Guide addresses best practices

CCA to produce ‘how-to manual’ for plansrooms

BY PATRICIA WILLIAMS

STAFF WRITER

As a result of copyright infringement complaints and concerns regarding use of digital electronic drawings, the e-construction committee of the Canadian Construction Association (CCA) has decided to produce an information kit for use by plansrooms operated by member associations.

The guide will address best practices related to the use of digital electronic drawings for bidding purposes as well as ensuring the integrity and security of the design drawings.

“Hopefully, this will become a how-to manual,” said Doug Hotston, the CCA’s director of industry technology and trade services and secretary to the e-construction committee.
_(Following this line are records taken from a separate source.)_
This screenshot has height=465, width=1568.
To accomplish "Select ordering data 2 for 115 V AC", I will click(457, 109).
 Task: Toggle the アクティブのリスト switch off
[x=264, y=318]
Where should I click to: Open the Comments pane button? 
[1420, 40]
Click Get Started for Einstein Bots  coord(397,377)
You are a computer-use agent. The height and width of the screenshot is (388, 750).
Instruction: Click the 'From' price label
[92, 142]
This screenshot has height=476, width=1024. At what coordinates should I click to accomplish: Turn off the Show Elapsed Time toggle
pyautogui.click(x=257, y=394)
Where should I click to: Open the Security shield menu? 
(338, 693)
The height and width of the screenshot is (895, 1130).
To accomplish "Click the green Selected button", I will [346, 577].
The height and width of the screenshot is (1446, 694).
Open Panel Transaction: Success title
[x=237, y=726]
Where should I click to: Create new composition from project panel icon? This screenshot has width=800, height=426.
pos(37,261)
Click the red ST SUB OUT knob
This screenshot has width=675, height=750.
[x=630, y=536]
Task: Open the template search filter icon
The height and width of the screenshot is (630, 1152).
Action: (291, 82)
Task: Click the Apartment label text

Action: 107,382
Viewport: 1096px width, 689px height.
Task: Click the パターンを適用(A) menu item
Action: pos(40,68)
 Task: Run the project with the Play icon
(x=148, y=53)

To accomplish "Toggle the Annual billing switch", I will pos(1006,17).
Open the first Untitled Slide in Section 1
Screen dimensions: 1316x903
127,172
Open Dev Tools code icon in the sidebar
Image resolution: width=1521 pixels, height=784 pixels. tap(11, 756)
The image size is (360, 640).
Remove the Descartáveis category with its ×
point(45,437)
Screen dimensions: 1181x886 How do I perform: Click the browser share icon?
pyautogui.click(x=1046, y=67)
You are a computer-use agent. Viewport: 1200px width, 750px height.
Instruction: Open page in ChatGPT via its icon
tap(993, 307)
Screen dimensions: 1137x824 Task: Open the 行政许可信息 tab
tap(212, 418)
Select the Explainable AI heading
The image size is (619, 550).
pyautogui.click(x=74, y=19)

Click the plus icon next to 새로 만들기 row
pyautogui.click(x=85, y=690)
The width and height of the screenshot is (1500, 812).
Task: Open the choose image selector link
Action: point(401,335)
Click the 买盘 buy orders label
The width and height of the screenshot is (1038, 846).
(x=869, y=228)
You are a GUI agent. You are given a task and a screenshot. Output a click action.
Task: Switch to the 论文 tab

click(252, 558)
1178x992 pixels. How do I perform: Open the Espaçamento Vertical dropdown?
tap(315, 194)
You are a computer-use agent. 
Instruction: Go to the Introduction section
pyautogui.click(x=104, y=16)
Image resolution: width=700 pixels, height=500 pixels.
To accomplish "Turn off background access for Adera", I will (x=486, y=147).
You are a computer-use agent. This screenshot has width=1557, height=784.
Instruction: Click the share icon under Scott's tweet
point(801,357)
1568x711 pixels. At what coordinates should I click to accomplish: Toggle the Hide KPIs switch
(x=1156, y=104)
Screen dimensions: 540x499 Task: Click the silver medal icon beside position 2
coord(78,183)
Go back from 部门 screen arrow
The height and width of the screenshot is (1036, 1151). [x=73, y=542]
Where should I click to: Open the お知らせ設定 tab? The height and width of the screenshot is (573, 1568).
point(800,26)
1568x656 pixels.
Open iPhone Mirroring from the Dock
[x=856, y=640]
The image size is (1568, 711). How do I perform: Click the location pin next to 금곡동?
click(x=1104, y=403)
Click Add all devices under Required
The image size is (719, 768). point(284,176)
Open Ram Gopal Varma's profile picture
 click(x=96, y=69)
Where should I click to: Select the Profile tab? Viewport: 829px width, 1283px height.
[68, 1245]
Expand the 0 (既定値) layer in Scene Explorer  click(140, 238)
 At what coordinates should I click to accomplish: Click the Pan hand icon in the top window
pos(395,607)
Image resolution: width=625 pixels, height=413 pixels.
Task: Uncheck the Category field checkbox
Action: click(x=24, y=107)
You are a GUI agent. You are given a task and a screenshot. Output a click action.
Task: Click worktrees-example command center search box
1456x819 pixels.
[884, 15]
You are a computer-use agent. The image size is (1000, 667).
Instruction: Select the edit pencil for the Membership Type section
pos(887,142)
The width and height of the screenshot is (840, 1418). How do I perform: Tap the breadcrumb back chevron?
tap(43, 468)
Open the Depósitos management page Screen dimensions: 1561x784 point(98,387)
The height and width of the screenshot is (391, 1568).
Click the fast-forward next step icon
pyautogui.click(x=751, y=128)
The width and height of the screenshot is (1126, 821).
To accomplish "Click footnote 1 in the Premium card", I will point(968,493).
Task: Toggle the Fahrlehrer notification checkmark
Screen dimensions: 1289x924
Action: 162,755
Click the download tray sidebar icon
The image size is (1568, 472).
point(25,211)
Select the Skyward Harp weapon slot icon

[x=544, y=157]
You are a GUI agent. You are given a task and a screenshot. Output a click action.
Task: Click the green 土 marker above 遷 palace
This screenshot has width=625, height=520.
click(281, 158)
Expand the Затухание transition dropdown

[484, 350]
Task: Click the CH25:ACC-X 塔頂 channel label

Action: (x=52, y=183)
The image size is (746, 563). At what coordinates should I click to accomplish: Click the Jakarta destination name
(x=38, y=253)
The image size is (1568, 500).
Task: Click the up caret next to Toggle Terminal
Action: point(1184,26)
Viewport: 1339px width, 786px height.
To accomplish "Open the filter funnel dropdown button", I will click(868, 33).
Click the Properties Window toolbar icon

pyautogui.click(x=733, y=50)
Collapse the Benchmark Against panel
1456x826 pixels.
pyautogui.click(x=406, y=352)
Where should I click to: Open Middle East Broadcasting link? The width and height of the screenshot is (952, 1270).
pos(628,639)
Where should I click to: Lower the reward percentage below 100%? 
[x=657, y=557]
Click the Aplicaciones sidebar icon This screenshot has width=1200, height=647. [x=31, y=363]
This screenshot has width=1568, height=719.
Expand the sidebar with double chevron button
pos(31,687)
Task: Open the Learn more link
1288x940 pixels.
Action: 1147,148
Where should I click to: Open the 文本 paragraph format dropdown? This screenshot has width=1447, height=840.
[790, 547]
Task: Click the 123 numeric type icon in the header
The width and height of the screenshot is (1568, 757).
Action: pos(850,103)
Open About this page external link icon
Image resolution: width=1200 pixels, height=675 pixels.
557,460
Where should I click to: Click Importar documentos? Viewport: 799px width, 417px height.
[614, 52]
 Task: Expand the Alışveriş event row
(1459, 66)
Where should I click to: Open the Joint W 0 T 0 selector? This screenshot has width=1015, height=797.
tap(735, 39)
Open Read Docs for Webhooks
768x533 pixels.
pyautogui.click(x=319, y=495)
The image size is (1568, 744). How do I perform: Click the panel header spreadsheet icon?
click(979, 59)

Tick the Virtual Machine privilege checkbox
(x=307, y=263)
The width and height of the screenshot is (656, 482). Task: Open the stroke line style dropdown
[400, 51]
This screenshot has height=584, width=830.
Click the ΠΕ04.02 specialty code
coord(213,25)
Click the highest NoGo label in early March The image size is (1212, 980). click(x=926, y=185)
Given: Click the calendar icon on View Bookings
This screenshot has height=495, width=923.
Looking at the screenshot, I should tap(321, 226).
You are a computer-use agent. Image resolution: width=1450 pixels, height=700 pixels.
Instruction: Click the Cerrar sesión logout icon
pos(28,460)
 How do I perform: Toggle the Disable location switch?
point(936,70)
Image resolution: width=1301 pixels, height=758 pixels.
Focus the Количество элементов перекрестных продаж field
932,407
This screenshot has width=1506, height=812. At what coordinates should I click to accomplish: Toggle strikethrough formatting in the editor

“Owners will be the main audience for this document.”

Hotston, whose association has endorsed a policy statement on the use of digital electronic information for construction tendering, said CCA would like to see some consistency in the way in which digital files are produced and formatted as well as displayed in electronic plansrooms.

Doug Hotston

“Some owners are getting PDF files from their consultants while others get TIF files,” he said.

“Design professionals are all using different software platforms as well.”

Hotston said CCA also would like to see some consistency in the types of agreements that plansrooms have with owners who deposit their plans for display electronically, dealing with copyright restrictions and the like.

“This has become an issue for a lot of design professionals and provincial (architects’) associations,” Hotston said.

In assembling its kit, the e-construction committee is keeping an eye on consultations being carried out by Public Works and Government Services Canada, a key industry client at the federal level.

The department is looking at developing standard technical procedures.

“In a lot of cases, what they (Public Works) are doing right now is taking hard-copy sets of plans and specifications and scanning them—which is very inefficient,” Hotston said.

“That is how they are generating electronic files.”

That is also the case with Ontario's Ministry of Transportation, which Hotston said “probably has the most robust" electronic tendering system currently on the market.

“They post their drawings and accept bids electronically, but all the drawings are still scanned.”

The committee hopes to have a draft of the kit’s contents completed for discussion at a meeting in Ottawa next month.